I’ve normally done these in languages that I don’t use for work — Common-lisp and Haskell. This year I am going to concentrate on using my primary language of Swift.

I created a template package(3) (3)https://github.com/Abizern/swift-aoc-starter-template , based on one provided by Apple, for Swift solutions.

As expected the first day’s(4) (4)https://adventofcode.com/2024/day/1 problem is fairly easy and a way to make sure that one’s environment is set up correctly and works.

This is the 10th anniversary event, and since it involves a missing historian, I think there may be throwbacks to problems from previous years.

Parsing #

Parsing the data was nothing special: The input consisted of two numbers on a line, separated by three spaces. Each number represented an entry on the two lists so created a local variable that just returned the two lists. This follow my philosophy of not doing too much to the input for part1 because you don’t know what you’ll need for part2

Part 1 #

The problem is to find the difference between terms in the sorted list and sum them. The example showed that the differences were the absolute differences.

To get the solution quickly I did the natural thing of sorting the two lists, mapping the differences and summing them:

func part1() async throws -> Int {
  // lists is an ([Int], [Int]) of the input
  zip(lists.0.sorted(), lists.1.sorted()).map { left, right in
    abs(left - right)
  }
  .reduce(0, +)
}

After I managed to solve both parts I came back to this and tried something different: rather than sorting the lists, I used the Heap structure from the Swift-Collections package(5) (5)https://github.com/apple/swift-collections . I initialised two heaps and used the removeMin() method on each to successively get the smallest value from each list:

func part1() async throws -> Int {
  let (left, right) = lists
  var leftHeap = Heap(left)
  var rightHeap = Heap(right)

  var result: Int = 0
  while !leftHeap.isEmpty && !rightHeap.isEmpty {
    result += abs(leftHeap.removeMin() - rightHeap.removeMin())
  }

  return result
}

This may have been slightly faster.

Part 2 #

This part required counting the number of occurrences of each number in the second list. Since I had to use this as a lookup table I created a dictionary by using the handy initialiser on Dictionary that takes a grouping. For example, given the example list of [4, 3, 5, 3, 9, 3] we can get a dictionary of the groupings with:

Dictionary(grouping: input, by: { $0 })
// -> [3: [3, 3, 3], 9: [9], 5: [5], 4: [4]]

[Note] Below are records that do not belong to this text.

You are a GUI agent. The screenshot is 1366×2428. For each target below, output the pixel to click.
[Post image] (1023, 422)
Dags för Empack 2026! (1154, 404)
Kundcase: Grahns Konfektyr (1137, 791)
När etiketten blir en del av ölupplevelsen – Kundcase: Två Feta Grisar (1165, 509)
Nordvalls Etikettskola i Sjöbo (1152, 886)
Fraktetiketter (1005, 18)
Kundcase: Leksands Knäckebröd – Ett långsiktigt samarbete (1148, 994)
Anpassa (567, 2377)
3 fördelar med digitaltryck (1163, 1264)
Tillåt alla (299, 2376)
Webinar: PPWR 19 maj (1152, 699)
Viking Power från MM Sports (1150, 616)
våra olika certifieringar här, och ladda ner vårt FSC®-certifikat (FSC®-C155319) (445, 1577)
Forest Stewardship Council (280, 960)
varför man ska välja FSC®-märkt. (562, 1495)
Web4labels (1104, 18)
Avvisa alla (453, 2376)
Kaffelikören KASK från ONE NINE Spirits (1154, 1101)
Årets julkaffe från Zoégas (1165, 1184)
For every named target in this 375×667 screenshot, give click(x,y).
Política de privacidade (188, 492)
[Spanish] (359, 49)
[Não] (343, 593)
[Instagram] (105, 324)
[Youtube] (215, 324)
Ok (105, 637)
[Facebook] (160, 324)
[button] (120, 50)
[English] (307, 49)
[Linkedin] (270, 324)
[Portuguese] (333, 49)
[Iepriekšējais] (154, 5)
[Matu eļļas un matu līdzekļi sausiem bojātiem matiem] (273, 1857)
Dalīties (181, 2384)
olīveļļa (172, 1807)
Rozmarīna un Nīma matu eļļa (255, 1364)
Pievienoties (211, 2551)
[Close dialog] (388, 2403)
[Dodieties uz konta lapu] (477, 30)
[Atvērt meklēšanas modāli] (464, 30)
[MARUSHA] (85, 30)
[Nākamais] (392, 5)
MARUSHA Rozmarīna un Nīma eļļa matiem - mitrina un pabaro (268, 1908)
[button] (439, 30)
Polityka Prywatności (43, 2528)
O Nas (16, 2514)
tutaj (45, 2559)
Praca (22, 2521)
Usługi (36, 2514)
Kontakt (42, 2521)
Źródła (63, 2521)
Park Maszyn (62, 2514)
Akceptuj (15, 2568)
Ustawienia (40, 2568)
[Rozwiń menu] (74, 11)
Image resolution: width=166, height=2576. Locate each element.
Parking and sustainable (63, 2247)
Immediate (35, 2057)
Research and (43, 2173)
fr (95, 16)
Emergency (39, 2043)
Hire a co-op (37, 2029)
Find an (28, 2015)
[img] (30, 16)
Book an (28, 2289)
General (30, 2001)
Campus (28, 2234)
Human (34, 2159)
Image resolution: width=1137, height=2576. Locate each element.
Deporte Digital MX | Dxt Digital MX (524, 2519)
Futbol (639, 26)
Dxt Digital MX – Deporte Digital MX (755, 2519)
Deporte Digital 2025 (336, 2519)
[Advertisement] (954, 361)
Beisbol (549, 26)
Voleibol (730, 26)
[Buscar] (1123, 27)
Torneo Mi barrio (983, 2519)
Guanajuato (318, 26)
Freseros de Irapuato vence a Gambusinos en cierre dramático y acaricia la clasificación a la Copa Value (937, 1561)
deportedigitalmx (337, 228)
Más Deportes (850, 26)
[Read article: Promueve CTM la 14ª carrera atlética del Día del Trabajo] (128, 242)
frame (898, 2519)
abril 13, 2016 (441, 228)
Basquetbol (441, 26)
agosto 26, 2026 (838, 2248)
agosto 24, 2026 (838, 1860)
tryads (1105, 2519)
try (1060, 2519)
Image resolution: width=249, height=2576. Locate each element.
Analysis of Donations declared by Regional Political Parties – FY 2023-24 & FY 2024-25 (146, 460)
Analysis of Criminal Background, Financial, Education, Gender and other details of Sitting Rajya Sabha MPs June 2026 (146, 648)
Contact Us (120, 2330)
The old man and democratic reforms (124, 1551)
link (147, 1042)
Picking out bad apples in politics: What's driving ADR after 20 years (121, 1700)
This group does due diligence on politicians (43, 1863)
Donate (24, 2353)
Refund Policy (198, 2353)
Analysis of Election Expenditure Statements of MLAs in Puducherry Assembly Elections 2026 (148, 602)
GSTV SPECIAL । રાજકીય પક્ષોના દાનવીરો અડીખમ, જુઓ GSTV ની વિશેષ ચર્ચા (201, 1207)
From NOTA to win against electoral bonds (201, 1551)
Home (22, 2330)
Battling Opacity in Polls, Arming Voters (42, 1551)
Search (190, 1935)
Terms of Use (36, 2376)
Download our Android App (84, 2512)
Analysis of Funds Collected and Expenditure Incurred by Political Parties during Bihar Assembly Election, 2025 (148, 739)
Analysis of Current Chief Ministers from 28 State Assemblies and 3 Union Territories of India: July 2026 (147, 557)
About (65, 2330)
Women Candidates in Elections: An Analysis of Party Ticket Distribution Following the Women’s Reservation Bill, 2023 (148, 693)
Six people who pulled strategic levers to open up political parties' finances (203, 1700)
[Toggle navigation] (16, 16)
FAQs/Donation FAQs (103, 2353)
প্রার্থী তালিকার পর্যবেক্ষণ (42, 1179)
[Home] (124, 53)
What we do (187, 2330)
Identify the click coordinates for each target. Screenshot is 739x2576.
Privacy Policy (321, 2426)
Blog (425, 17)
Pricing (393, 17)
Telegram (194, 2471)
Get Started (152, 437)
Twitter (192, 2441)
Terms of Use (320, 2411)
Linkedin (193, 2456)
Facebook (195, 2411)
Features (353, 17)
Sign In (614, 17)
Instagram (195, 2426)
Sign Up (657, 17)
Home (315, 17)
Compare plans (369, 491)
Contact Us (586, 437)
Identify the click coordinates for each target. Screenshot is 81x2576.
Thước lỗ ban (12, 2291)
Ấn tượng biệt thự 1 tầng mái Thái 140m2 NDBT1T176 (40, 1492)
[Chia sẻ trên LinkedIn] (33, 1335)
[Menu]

and by mapping the values to counts we can get a lookup table for the frequencies:

Dictionary(grouping: input, by: { $0 }).mapValues(\.count)
// -> [4: 1, 9: 1, 5: 1, 3: 3]

After that it’s just a case of calculating the values and summing them, which I did in a single reduce:

func part2() async throws -> Int {
  let (left, right) = lists
  let counts = Dictionary(grouping: right, by: { $0 }).mapValues(\.count)

  let simililarities = left.reduce(into: 0) { partialResult, l in
    let n = counts[l, default: 0]
    partialResult += l * n
  }

  return simililarities
}

The full solution is available on Github(6) (6)https://github.com/Abizern/aoc-swift-2024/blob/main/Sources/Day01.swift .

A simple puzzle that let me test my Swift environment, and this blog.